[Work request]:
Starting at the first line, copy the data below through to the end, exactly.

Saved entries
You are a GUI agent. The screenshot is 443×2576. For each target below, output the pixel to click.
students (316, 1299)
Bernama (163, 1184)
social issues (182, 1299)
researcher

[Solution for this problem]:
You are a GUI agent. The screenshot is 443×2576. For each target below, output the pixel to click.
students (316, 1299)
Bernama (163, 1184)
social issues (182, 1299)
researcher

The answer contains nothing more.